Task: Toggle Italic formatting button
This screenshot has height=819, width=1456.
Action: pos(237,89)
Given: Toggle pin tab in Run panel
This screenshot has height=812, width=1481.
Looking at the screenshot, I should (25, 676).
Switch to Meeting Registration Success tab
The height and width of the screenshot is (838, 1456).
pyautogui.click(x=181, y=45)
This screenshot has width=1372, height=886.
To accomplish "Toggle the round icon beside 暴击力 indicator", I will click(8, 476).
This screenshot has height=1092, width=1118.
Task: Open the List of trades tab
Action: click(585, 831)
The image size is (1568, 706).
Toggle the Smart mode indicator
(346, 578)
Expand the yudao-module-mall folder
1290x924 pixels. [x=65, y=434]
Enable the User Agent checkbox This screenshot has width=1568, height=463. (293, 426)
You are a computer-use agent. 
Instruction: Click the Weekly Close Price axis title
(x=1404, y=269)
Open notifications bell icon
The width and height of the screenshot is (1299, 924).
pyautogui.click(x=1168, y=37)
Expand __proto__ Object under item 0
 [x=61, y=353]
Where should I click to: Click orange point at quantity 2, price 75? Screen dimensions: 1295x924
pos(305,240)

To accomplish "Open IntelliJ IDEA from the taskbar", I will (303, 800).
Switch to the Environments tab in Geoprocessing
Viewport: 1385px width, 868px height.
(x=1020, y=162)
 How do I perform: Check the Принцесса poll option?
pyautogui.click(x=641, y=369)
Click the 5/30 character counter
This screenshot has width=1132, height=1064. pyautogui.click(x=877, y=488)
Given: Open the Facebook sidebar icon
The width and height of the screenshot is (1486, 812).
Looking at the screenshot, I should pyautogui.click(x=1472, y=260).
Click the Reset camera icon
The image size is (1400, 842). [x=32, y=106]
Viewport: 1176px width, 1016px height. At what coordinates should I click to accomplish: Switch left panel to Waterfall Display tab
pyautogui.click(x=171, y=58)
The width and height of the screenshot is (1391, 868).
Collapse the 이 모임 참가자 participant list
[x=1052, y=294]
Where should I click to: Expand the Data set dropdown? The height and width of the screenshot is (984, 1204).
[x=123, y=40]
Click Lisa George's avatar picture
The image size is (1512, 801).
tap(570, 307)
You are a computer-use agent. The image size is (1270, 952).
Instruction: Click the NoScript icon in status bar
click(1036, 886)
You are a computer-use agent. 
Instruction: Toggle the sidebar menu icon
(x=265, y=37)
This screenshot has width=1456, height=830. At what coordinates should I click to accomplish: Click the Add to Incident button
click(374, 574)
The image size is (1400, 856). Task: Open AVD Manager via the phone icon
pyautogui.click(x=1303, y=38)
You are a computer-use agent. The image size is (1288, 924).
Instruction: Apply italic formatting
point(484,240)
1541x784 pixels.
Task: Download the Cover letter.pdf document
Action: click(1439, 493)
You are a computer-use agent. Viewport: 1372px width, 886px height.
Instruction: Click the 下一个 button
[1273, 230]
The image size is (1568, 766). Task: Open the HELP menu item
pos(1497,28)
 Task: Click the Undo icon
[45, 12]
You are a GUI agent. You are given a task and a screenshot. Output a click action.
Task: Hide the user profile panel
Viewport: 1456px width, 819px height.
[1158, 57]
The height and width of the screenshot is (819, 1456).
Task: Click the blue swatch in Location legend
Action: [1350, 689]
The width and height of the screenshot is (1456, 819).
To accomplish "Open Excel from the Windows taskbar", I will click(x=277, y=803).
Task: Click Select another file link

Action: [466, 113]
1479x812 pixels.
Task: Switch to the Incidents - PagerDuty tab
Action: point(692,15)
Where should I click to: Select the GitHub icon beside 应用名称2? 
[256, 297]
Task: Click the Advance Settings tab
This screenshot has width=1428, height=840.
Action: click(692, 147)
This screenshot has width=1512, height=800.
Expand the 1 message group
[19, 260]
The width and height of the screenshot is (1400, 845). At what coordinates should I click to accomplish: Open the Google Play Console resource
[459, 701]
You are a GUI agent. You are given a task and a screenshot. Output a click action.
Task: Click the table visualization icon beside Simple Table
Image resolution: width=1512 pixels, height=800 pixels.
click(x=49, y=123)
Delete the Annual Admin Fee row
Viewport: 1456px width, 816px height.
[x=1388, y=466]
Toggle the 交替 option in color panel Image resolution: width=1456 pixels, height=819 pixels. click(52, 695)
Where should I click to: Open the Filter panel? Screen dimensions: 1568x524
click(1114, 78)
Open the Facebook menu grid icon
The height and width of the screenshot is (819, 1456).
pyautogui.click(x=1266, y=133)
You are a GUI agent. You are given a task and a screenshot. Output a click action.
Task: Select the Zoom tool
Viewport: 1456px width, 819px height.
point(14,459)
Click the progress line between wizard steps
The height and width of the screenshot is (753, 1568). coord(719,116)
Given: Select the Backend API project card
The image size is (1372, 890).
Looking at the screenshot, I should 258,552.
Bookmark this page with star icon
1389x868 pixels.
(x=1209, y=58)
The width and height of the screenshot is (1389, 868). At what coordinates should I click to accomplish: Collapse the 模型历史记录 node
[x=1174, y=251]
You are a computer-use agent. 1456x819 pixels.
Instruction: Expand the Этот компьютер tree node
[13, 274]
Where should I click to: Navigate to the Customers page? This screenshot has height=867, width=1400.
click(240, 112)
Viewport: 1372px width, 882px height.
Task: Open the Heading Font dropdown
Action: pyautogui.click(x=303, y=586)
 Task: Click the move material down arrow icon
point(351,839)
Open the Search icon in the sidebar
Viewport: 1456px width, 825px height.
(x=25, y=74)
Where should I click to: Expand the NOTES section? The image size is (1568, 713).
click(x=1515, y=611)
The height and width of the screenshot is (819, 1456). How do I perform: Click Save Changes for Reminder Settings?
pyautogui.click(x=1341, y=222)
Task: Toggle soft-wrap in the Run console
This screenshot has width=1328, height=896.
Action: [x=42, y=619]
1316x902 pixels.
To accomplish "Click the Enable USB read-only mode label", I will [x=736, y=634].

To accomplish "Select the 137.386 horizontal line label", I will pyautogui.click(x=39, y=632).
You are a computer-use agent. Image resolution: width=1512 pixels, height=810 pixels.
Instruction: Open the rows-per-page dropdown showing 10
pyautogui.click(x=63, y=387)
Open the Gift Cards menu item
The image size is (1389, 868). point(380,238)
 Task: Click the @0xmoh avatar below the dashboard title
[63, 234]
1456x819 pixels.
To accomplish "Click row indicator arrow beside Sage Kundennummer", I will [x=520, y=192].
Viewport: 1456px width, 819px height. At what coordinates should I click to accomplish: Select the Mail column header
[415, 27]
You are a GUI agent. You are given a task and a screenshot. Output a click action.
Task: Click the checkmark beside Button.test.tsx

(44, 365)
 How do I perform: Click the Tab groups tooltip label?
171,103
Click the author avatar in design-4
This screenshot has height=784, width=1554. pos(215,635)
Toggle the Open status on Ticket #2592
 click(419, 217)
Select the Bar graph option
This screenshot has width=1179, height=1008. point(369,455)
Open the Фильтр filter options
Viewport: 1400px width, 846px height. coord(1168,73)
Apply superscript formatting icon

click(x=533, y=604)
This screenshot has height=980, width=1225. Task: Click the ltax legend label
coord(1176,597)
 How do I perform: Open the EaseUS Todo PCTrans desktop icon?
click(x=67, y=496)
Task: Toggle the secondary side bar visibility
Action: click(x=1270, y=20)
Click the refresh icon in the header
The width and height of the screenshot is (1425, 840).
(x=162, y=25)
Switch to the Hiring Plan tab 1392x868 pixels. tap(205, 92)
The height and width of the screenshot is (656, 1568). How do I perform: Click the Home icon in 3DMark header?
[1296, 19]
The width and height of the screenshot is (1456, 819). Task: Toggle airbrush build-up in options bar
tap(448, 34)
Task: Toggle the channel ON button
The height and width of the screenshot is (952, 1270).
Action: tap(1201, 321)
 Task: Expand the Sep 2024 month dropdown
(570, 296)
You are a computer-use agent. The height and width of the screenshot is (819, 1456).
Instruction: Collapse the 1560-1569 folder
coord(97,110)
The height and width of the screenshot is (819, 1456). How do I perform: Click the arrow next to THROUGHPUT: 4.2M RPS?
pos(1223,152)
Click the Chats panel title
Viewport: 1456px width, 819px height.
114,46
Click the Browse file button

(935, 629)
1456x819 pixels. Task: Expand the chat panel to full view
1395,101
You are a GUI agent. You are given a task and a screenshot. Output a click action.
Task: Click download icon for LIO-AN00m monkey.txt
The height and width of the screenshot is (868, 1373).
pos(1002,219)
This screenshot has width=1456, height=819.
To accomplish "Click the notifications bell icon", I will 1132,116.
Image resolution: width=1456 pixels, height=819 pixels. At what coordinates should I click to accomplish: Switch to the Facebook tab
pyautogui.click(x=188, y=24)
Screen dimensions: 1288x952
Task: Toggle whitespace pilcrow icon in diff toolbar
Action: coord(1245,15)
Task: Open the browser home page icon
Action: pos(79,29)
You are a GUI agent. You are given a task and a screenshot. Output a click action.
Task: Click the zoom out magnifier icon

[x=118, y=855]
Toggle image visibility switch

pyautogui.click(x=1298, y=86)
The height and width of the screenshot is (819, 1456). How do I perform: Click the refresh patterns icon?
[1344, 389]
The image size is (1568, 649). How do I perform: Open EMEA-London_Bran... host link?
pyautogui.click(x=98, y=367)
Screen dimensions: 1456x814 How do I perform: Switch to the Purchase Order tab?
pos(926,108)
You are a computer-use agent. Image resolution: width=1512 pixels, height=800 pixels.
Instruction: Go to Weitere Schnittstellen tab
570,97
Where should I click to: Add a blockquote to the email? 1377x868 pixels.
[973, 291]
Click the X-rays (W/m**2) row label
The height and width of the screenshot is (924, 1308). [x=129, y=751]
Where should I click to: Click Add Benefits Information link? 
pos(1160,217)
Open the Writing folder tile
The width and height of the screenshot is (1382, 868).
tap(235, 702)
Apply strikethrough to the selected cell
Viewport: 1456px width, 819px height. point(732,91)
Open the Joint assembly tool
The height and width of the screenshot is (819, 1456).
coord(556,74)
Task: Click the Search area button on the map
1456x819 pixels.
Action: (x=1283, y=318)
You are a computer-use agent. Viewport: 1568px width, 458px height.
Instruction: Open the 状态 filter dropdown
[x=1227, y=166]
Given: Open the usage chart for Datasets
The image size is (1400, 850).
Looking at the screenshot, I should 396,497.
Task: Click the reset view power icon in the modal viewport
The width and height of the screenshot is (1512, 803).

--------------------------------

**What this task involves:**
Start with the first line. Please copy exactly each line of the listing through the one with "This screenshot has width=1372, height=886.", including it.

**Answer space:**
Task: Toggle Italic formatting button
This screenshot has height=819, width=1456.
Action: pos(237,89)
Given: Toggle pin tab in Run panel
This screenshot has height=812, width=1481.
Looking at the screenshot, I should (25, 676).
Switch to Meeting Registration Success tab
The height and width of the screenshot is (838, 1456).
pyautogui.click(x=181, y=45)
This screenshot has width=1372, height=886.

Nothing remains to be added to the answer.